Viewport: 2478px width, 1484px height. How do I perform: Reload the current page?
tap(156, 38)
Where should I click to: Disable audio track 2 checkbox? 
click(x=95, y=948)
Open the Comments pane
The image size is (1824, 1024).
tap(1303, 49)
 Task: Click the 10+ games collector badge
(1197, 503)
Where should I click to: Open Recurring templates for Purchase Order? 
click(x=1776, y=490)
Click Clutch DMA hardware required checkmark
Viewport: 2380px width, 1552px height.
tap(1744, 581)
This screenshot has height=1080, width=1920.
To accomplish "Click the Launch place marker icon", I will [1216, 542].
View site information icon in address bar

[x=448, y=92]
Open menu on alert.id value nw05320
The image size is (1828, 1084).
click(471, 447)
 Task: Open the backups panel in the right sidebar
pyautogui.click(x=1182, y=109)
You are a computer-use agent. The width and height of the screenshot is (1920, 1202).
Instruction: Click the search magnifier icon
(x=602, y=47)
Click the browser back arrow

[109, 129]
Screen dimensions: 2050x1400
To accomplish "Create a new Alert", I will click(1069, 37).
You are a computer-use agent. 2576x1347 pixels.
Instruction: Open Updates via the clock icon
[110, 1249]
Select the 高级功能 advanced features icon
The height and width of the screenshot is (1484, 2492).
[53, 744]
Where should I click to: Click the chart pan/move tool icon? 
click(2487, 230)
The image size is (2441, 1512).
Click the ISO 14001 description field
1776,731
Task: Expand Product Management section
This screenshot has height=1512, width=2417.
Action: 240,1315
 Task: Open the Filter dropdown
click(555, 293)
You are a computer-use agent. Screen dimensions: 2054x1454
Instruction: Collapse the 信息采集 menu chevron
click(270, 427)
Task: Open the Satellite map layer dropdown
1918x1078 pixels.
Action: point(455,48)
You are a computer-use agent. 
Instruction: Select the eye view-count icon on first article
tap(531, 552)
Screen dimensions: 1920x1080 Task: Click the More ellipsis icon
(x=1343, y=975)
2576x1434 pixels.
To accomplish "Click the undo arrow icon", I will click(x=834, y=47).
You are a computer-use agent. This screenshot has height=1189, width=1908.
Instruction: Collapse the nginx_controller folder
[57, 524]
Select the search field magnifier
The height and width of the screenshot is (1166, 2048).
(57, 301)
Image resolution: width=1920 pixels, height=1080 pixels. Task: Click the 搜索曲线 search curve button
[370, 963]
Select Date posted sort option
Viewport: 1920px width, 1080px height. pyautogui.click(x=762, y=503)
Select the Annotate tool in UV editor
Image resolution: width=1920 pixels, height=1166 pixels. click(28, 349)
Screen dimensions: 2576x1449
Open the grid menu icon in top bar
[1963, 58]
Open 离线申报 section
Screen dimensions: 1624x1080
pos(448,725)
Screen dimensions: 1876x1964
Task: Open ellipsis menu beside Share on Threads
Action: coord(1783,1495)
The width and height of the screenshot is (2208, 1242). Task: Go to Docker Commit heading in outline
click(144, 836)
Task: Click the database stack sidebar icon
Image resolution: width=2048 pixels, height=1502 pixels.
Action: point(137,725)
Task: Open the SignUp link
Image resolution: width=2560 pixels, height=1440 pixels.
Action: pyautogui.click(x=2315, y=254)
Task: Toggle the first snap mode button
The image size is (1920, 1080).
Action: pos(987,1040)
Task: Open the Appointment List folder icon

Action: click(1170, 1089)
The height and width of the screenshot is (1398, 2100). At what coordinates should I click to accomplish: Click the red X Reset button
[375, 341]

════════════════

Task to complete =
Repeat precisely, and with nothing added, every line from the one containing "Task: Open the Appointment List folder icon" to the last line of the listing above.

The completed task =
Task: Open the Appointment List folder icon

Action: click(1170, 1089)
The height and width of the screenshot is (1398, 2100). At what coordinates should I click to accomplish: Click the red X Reset button
[375, 341]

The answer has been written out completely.